I believe that this is Chris quoting and commenting on Serhiy having said 'assigment is a statement'

Not any more it isn't. We've now gone from discussion to bitter
recriminations *wink*

I don't see any recrimination in what either said.

"del is a statement" -- yes, granted

"function and class declarations are statements" -- class, yes, but
you have "def" and "lambda" as statement and expression equivalents.

Even class can be re-written as a call to type(), if you need to. It's
probably not practical to do so in anything but the simplest cases, but
it is there.

Serhiy's viewpoint is a legitimate one. A major difference between def, class, and import statements and equivalent lambda, type, and __import__ expressions is that the latter do not name-bind the resulting object. This will continue to be true.

There is, however, precedent for subverting "assignment is a statement".

>>> class C():
        pass

>>> c = C()
>>> c.a = 1
>>> setattr(c, 'b', 2)
>>> c.b
2

However, the target name, when given explicitly, is quoted. This preserves the general rule that non-keyword identifiers in expressions are immediately evaluated. The current exceptions are the 'and', 'or', and 'if-else' constructs that embed flow control in expressions. But if a name in such expressions is not ignored, it is evaluated normally.

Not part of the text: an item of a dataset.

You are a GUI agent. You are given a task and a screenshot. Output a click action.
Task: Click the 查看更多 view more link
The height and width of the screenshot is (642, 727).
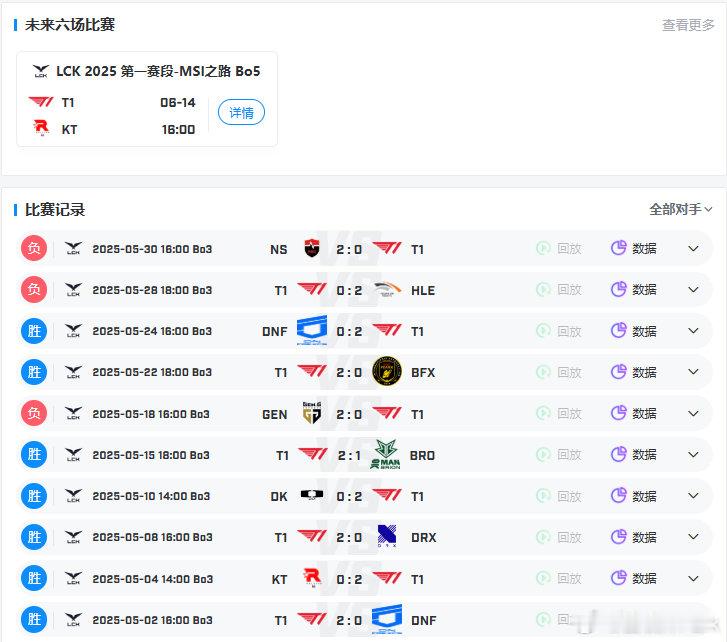(688, 25)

The purpose of setattr is to allow the target attribute name to be any variable or expression that evaluates to a string, so that one can do the following.

>>> d = 'c'
>>> setattr(c, d+'2', 3)
>>> c.c2
3

or even

>>> setattr(c, input('aname: '), 33)
aname: qr
>>> c.qr
33

(An allowed side-effect is the possibility of adding attributes, such as '2e', that can only be recovered with getattr.)

The same comments apply to globals().update({'foo':42}), pointed out by David Merz in another post. (This specific form does not work does not work within functions, as pointed out by Chris Angelico. But others do.)

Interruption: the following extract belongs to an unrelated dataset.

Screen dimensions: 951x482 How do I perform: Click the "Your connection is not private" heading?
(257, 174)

A major difference between a while loop statement and an equivalent tail recursion call (expression) is that while loops do explicit assignment in the current namespace while recursive calls do implicit assignment in a new (and unneeded) execution frame. The targets are the unquoted parameter names in the function header. I regard the the easy use of unevaluated unquoted names as a justification for having statements in addition to expressions.


An alternate assignment-within-expressions proposal would be to follow the setattr precedent. Add a builtin function 'set' with paramenters 'name' and 'value'. It would have to be built-in because Python code cannot directly access function local namespaces. The problem, aside from extra typing, is that efficient implementation of functions requires that all local names be known at compile time. But a name added by "set(input('name: '), <expr>)" is impossible to know.

Making the assignment target be an unquoted unevaluated non-keyword name immediately followed by ':=' solves this. But it either introduces a new and different type of exception to 'names in expressions are evaluated', or one must regard 'assignment expression' as a new statement-expression hybrid. Advocates of assignment expressions should not really be surprised that this disquiets some people.